Thursday, September 05, 2024

José Luís Ferreira, E é Tremendo o Desejo de Mar e de Tempestade, ed. 5 livros, 2024

 Tenho em mãos, em simultâneo, dois livros, um sobre o qual já trabalhei, para expôr na obra um grande artista, na arte da pintura (fundador do grupo COBRA, que depois abandonou por achar que a novidade se estava a esgotar) e no exercício do pensamento livre e aberto a que chamou de Situacionismo, com escritos que foram mais recentemente compilados num volume único, em francês e de que já existe também uma edição em castelhano. Trata-se de Asger Jorn, dinamarquês, que vai para Paris em 1937 juntar-se a outros, todos modernistas, que desejavam conhecer e trabalhar no atelier de Férnand Léger. Falo dele no meu livro, também deste ano de 2024, a editar pela glaciar: GUENIA /ASGER.

O outro livro que tenho à minha frente, acabado de ler, é de um autor sobre o qual escrevi já neste blog, José Luís Ferreira, E é TREMENDO o DESEJO de MAR e de TEMPESTADE. Primeiro elogio, o da edição cuidada, de letra que posso ler, mostrando que deseja ser lido, sem poupar papel, mantendo no entanto uma dimensão que fica agradavelmente fácil de segurar na mão.

Não faço crítica literária, por princípio, sendo eu também escritora. Escrevo aqui no blog, a minha leitura dos autores que me vão chegando. Naturalmente ora gosto mais de uns, ora de outros, e até do mesmo autor. Pergunta-me o José Luís se gostei deste seu livro, pois tinha referido aqui o anterior.

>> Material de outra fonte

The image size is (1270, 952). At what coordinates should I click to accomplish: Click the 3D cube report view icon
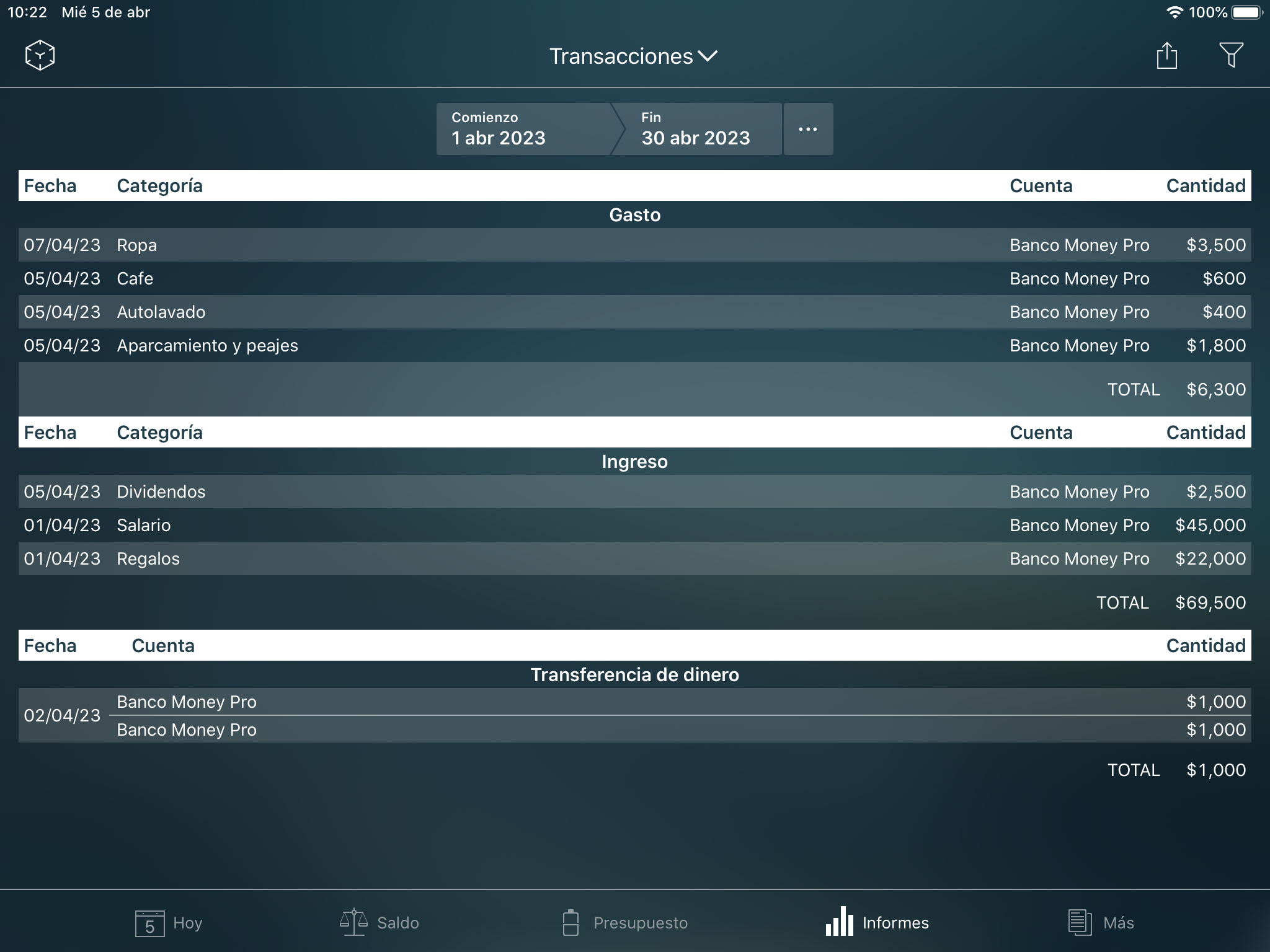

A resposta é simples, e pode não agradar: não se trata de gostar ou não gostar. Trata-se de ver, ao ler, em que consistiu a mudança, a diferença, o acrescento e a novidade que nos traz, neste novo exercício de escrita. É uma escrita muito intencionalmente surrealista, " de criação aberta" diriam os Situacionistas, de fluxo do inconsciente, desarticulado, em que o narrador assume uma voz de mulher (quem sabe na senda de um Joyce, com a sua Molly Bloom? ) algo que Clarice Lispector, sobre quem escrevi, faz em sentido contrário na HORA DA ESTRELA, a narração passando a ser de voz masculina, e a que eu na altura achei que era um subterfúgio pouco convincente, pois por trás dele se sentia a voz sempre filosofante da autora.

Se não fosse buscar Joyce, poderia trazer a este nosso convívio um outro grande criador, Julián Ríos, de que saiu agora, de LARVA, sua obra-prima, a tradução portuguesa. Um imaginário solto, eivado de ambiente surrealista, capaz como Joyce, de inventar e alterar o sentido das palavras, quando isso lhe era útil, sem nunca no entanto deixar que se perdesse, no emaranhar da narrativa, o seu fio condutor, que não se perde.

Ficando com José Luís e o seu exercício proposto, de voz feminina, que ora alude ora não a momentos do seu passado ou do seu presente, da juventude apaixonada por um Ele que nunca adquire contornos definidos, ou de uma idade madura em que os sentimentos e os desejos com o tempo se transformam, que podemos dizer?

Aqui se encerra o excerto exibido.